● **WHAT TO WORK ON**: Print the complete listing so that it matches the original exactly.

● **INFORMATION SHOWN**:
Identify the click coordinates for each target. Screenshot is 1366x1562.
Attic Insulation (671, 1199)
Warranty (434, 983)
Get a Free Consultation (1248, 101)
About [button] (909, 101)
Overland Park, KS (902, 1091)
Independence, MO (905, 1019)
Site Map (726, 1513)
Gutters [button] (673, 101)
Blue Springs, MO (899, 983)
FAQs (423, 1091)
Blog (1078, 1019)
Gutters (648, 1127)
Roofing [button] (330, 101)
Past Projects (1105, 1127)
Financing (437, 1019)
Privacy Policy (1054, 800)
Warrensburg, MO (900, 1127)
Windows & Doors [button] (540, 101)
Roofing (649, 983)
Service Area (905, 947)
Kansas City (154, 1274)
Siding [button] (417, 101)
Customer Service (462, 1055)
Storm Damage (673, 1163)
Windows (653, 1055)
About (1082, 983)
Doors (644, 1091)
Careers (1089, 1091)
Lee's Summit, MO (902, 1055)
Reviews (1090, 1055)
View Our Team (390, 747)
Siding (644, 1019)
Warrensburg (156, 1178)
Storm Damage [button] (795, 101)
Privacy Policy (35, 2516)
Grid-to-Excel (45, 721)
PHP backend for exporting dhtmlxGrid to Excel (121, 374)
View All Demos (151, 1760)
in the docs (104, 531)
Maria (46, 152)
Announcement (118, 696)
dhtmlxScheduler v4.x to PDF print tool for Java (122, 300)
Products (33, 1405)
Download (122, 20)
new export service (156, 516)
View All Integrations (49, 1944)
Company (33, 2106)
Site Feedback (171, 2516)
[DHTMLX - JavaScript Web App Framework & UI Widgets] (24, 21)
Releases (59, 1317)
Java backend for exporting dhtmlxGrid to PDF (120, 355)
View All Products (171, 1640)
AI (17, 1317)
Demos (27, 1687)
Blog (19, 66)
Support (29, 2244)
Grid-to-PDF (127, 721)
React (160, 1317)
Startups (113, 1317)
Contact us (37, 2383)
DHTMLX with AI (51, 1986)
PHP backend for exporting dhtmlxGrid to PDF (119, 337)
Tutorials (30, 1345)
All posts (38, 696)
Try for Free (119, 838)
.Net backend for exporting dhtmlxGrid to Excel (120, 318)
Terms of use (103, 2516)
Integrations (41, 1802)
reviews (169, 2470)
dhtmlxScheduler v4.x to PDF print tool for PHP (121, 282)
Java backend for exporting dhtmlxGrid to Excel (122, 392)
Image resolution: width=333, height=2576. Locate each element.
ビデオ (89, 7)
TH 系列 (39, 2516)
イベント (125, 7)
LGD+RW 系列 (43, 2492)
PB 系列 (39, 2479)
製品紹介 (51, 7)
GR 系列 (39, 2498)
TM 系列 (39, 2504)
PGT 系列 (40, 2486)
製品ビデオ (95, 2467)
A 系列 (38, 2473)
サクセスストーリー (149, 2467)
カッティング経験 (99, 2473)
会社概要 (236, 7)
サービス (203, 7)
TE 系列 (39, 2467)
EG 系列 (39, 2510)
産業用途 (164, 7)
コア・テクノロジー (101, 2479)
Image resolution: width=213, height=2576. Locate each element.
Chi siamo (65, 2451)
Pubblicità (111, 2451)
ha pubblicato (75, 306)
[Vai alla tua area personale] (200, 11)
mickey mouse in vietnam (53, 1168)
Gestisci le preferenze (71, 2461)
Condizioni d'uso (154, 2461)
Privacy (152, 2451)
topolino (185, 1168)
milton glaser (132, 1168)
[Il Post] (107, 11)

● **ANSWER AREA**:
Identify the click coordinates for each target. Screenshot is 1366x1562.
Attic Insulation (671, 1199)
Warranty (434, 983)
Get a Free Consultation (1248, 101)
About [button] (909, 101)
Overland Park, KS (902, 1091)
Independence, MO (905, 1019)
Site Map (726, 1513)
Gutters [button] (673, 101)
Blue Springs, MO (899, 983)
FAQs (423, 1091)
Blog (1078, 1019)
Gutters (648, 1127)
Roofing [button] (330, 101)
Past Projects (1105, 1127)
Financing (437, 1019)
Privacy Policy (1054, 800)
Warrensburg, MO (900, 1127)
Windows & Doors [button] (540, 101)
Roofing (649, 983)
Service Area (905, 947)
Kansas City (154, 1274)
Siding [button] (417, 101)
Customer Service (462, 1055)
Storm Damage (673, 1163)
Windows (653, 1055)
About (1082, 983)
Doors (644, 1091)
Careers (1089, 1091)
Lee's Summit, MO (902, 1055)
Reviews (1090, 1055)
View Our Team (390, 747)
Siding (644, 1019)
Warrensburg (156, 1178)
Storm Damage [button] (795, 101)
Privacy Policy (35, 2516)
Grid-to-Excel (45, 721)
PHP backend for exporting dhtmlxGrid to Excel (121, 374)
View All Demos (151, 1760)
in the docs (104, 531)
Maria (46, 152)
Announcement (118, 696)
dhtmlxScheduler v4.x to PDF print tool for Java (122, 300)
Products (33, 1405)
Download (122, 20)
new export service (156, 516)
View All Integrations (49, 1944)
Company (33, 2106)
Site Feedback (171, 2516)
[DHTMLX - JavaScript Web App Framework & UI Widgets] (24, 21)
Releases (59, 1317)
Java backend for exporting dhtmlxGrid to PDF (120, 355)
View All Products (171, 1640)
AI (17, 1317)
Demos (27, 1687)
Blog (19, 66)
Support (29, 2244)
Grid-to-PDF (127, 721)
React (160, 1317)
Startups (113, 1317)
Contact us (37, 2383)
DHTMLX with AI (51, 1986)
PHP backend for exporting dhtmlxGrid to PDF (119, 337)
Tutorials (30, 1345)
All posts (38, 696)
Try for Free (119, 838)
.Net backend for exporting dhtmlxGrid to Excel (120, 318)
Terms of use (103, 2516)
Integrations (41, 1802)
reviews (169, 2470)
dhtmlxScheduler v4.x to PDF print tool for PHP (121, 282)
Java backend for exporting dhtmlxGrid to Excel (122, 392)
Image resolution: width=333, height=2576. Locate each element.
ビデオ (89, 7)
TH 系列 (39, 2516)
イベント (125, 7)
LGD+RW 系列 (43, 2492)
PB 系列 (39, 2479)
製品紹介 (51, 7)
GR 系列 (39, 2498)
TM 系列 (39, 2504)
PGT 系列 (40, 2486)
製品ビデオ (95, 2467)
A 系列 (38, 2473)
サクセスストーリー (149, 2467)
カッティング経験 (99, 2473)
会社概要 (236, 7)
サービス (203, 7)
TE 系列 (39, 2467)
EG 系列 (39, 2510)
産業用途 (164, 7)
コア・テクノロジー (101, 2479)
Image resolution: width=213, height=2576. Locate each element.
Chi siamo (65, 2451)
Pubblicità (111, 2451)
ha pubblicato (75, 306)
[Vai alla tua area personale] (200, 11)
mickey mouse in vietnam (53, 1168)
Gestisci le preferenze (71, 2461)
Condizioni d'uso (154, 2461)
Privacy (152, 2451)
topolino (185, 1168)
milton glaser (132, 1168)
[Il Post] (107, 11)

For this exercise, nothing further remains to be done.